Python Implementation:

This is pretty bare-bones, and not terribly “Pythonic” to use, but that’s easier handled on the Python side. For that, I made up a "LLDBOVParser class and a ParsedCommand class to use it on the Python side. The ParsedCommand makes an instance of the LLDBOVParser to handle steps 1 & 2, and the Parsed Command routes the option definition and setting to its LLDBOVParser, and then implements the __call__ interface itself.

The option setting for LLDBOVParser is an extended version of the basic API, the full dictionary adds two elements:

        default: the initial value for this option (if it has a value)
        varname: the name of the property that gives you access to the value for
                 this value.  Defaults to the long option if not provided.

From those it can handle option_parsing_starting automatically, and will record the string values of options. Again, even though lldb has option value types, internally it doesn’t automatically convert of validate values, so I added some convenience methods to LLDBOVParser to do this for you, but those should be considered placeholders for getting lldb to automate this more on its end. If your class provides a “translate_value” that takes a lldb::eArgType and a value, the LLDBOVParser will use that to convert your value. I haven’t plumbed error handling through in the first patch, but we should pass SBErrors here so that we can do better error handling.

  1. This part is not fully fleshed out because we really should have more support for auto-generating completions in the ParsedCommand. I don’t want everyone to implement completions for common objects by hand, we should use the CommonCompleters automatically. I did add code that routes the eArgTypes to the completer that make sense in the LLDBOVParser, and for the first version we should do something as a placeholder for arguments. Perhaps as a first go, if there’s only one argument type which has a common completer, we can automatically wire that up.

If anyone else is looking for what the user side looks like, see test_commands.py.

Should we just expand the name here? It’s not like the SBAPI names are succinct, and it’s not very obvious (no reverse pun intended) what OV is.

Otherwise I like the idea, the last debugger I worked on did this in Pure Python and came out very similar including the use of __call__ for the main work. So the user side of it seems friendly enough.

With this in place, would there be any major difference between what someone could define in Python and C++? Discounting things that just don’t exist in the SBAPI that is.

About the name, I don’t think users ever need to type this, it’s all internal to the class your command inherits from. So the name can be as verbose as we want it to be…

The plan is that once I’m done you won’t be able to tell the difference between C-based Parsed commands and Python implemented ones.

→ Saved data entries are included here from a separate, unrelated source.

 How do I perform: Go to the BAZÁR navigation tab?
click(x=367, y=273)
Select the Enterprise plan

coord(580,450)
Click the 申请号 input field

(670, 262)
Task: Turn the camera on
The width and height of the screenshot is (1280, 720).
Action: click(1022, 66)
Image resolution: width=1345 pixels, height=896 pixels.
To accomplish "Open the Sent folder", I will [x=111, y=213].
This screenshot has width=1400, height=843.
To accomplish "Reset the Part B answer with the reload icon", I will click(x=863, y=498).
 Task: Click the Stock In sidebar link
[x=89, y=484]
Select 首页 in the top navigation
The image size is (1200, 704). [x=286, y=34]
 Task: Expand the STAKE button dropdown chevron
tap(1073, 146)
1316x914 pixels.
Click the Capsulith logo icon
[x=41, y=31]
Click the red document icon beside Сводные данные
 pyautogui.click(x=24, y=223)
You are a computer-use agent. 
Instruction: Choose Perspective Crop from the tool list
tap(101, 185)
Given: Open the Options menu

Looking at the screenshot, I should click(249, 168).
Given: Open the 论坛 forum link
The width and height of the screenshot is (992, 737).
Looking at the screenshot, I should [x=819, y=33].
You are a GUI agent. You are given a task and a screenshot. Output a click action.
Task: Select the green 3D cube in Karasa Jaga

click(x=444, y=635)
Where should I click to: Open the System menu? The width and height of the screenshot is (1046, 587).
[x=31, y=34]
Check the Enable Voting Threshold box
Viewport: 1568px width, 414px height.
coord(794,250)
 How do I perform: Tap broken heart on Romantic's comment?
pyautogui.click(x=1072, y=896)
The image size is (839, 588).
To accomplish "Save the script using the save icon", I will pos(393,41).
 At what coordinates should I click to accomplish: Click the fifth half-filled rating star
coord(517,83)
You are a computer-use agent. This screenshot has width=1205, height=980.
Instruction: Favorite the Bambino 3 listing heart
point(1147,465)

I haven’t finished how completion should work yet. In lldb proper we don’t handle completions automatically very well, even though in a lot of cases we have the information to do so. There are a lot of custom “HandleCompletion” functions that just wire up completion for an argument that’s of type eArgTypeSourceFile, etc.

You see in the parsed_cmd.py file I do some work to auto-route argument types to the built-in completer for them, but that’s not really the right way to do it, we should handle that in the parser w/o requiring user intervention. So with this patch, we’re not yet done with the plan, but that will be a lot more change, and this patch is already big enough…

I also need to add a custom completion callback. You shouldn’t need this for common cases, but sometimes it comes in really handy, for instance if you do:

(lldb) break set -s foo.dylib -n f

lldb is smart enough to only look in foo.dylib to complete f.